Выведите дословно строки записей с самого начала до строки с «(x=1081, y=863)» включительно.

ИСХОДНЫЕ ЗАПИСИ:
········
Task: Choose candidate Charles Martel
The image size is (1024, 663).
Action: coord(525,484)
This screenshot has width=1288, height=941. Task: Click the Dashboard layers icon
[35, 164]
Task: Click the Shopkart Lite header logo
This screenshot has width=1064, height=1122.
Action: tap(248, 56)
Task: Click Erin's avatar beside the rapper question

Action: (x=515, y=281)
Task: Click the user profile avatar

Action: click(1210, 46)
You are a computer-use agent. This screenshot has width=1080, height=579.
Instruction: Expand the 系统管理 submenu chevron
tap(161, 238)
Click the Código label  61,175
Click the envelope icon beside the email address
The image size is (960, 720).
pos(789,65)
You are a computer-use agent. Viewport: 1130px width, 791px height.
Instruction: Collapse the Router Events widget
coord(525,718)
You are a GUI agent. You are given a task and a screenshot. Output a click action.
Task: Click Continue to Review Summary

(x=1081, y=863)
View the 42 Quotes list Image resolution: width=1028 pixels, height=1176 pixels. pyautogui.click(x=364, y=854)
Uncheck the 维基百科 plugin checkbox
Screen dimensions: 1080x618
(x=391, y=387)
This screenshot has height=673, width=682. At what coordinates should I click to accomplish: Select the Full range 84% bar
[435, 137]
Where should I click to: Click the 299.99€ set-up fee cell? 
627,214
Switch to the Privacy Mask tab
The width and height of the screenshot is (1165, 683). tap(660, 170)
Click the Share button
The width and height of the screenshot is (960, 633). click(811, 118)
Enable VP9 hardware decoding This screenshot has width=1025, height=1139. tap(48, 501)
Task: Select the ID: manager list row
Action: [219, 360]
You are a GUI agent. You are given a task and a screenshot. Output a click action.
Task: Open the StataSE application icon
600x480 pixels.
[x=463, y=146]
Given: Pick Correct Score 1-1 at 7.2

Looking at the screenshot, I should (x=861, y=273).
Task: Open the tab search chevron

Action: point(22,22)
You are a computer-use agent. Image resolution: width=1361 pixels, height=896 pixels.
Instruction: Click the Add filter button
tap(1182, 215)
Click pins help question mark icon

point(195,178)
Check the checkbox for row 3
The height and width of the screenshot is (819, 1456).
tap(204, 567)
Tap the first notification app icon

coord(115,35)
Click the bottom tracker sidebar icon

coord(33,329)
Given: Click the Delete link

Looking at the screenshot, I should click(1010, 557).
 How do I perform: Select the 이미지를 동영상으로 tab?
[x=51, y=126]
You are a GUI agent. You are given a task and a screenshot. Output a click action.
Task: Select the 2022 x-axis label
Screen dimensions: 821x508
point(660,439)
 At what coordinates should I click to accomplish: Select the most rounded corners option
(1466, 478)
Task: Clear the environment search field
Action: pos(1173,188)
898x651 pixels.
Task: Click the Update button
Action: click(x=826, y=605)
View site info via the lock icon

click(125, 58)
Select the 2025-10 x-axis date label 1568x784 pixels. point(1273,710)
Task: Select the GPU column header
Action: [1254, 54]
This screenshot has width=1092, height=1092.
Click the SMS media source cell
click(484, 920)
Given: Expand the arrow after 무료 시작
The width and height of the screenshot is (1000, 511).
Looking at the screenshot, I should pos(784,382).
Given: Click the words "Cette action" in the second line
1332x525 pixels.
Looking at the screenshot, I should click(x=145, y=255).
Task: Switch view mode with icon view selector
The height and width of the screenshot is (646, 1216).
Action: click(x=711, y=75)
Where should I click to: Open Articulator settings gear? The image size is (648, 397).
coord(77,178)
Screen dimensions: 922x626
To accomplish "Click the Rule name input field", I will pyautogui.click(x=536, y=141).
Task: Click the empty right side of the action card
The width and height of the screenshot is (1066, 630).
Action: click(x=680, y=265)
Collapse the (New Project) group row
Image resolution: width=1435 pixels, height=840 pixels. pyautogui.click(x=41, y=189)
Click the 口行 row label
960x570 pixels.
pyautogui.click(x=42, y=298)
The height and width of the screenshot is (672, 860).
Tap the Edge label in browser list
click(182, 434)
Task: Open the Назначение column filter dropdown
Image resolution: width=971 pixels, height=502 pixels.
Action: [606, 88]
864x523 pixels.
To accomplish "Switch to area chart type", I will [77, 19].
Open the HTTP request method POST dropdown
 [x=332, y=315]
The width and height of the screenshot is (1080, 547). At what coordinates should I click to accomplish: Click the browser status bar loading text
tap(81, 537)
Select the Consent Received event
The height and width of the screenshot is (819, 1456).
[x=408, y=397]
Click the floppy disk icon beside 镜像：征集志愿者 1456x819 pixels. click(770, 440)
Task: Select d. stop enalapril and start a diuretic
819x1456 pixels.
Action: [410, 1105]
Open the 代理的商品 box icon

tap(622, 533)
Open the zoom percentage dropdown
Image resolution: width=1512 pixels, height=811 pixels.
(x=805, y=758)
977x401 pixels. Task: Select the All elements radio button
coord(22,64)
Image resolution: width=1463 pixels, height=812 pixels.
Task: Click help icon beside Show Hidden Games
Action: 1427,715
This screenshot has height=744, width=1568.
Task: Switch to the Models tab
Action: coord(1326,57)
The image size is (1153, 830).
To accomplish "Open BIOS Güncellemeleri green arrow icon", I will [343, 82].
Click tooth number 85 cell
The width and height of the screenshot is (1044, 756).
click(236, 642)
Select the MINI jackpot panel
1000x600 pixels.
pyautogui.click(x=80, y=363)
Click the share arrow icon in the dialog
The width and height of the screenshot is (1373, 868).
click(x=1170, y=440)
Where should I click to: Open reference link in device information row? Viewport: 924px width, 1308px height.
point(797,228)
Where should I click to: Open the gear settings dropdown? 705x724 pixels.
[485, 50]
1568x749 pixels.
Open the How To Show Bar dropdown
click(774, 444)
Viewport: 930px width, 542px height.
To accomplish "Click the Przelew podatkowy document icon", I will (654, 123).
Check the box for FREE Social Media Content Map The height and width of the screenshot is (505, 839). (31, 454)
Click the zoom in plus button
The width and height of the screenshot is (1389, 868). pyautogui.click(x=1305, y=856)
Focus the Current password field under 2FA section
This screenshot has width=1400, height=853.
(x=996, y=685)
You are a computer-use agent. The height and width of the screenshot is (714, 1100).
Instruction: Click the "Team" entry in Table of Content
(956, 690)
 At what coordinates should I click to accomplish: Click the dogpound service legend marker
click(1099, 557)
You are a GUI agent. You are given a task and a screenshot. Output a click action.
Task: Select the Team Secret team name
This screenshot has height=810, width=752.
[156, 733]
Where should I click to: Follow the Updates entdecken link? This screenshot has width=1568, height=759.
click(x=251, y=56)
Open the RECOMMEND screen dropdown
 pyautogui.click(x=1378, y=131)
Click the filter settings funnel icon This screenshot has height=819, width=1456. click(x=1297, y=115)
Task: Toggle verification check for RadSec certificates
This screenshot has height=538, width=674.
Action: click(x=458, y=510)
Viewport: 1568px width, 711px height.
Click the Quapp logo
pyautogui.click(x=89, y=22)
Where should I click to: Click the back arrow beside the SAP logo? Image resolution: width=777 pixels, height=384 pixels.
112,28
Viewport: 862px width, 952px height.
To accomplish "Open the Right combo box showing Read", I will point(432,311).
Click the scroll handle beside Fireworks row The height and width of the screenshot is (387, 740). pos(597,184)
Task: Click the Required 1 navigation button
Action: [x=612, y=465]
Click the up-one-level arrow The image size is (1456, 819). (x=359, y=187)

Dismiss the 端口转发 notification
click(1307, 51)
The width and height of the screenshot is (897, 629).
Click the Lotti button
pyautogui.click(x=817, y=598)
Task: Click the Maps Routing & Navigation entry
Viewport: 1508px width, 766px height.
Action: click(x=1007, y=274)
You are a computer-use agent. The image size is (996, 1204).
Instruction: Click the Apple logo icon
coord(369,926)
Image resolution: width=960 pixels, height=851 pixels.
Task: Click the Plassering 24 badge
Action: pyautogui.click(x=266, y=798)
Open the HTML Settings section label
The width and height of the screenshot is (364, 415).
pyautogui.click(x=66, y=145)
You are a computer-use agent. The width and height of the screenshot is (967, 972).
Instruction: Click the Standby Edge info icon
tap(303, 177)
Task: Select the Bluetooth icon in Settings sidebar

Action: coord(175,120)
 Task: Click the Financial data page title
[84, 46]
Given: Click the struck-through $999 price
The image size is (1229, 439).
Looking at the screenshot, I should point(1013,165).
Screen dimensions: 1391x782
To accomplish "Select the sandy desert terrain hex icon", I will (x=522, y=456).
········
ОТВЕТ НИЖЕ:
Task: Choose candidate Charles Martel
The image size is (1024, 663).
Action: coord(525,484)
This screenshot has width=1288, height=941. Task: Click the Dashboard layers icon
[35, 164]
Task: Click the Shopkart Lite header logo
This screenshot has width=1064, height=1122.
Action: tap(248, 56)
Task: Click Erin's avatar beside the rapper question

Action: (x=515, y=281)
Task: Click the user profile avatar

Action: click(1210, 46)
You are a computer-use agent. This screenshot has width=1080, height=579.
Instruction: Expand the 系统管理 submenu chevron
tap(161, 238)
Click the Código label  61,175
Click the envelope icon beside the email address
The image size is (960, 720).
pos(789,65)
You are a computer-use agent. Viewport: 1130px width, 791px height.
Instruction: Collapse the Router Events widget
coord(525,718)
You are a GUI agent. You are given a task and a screenshot. Output a click action.
Task: Click Continue to Review Summary

(x=1081, y=863)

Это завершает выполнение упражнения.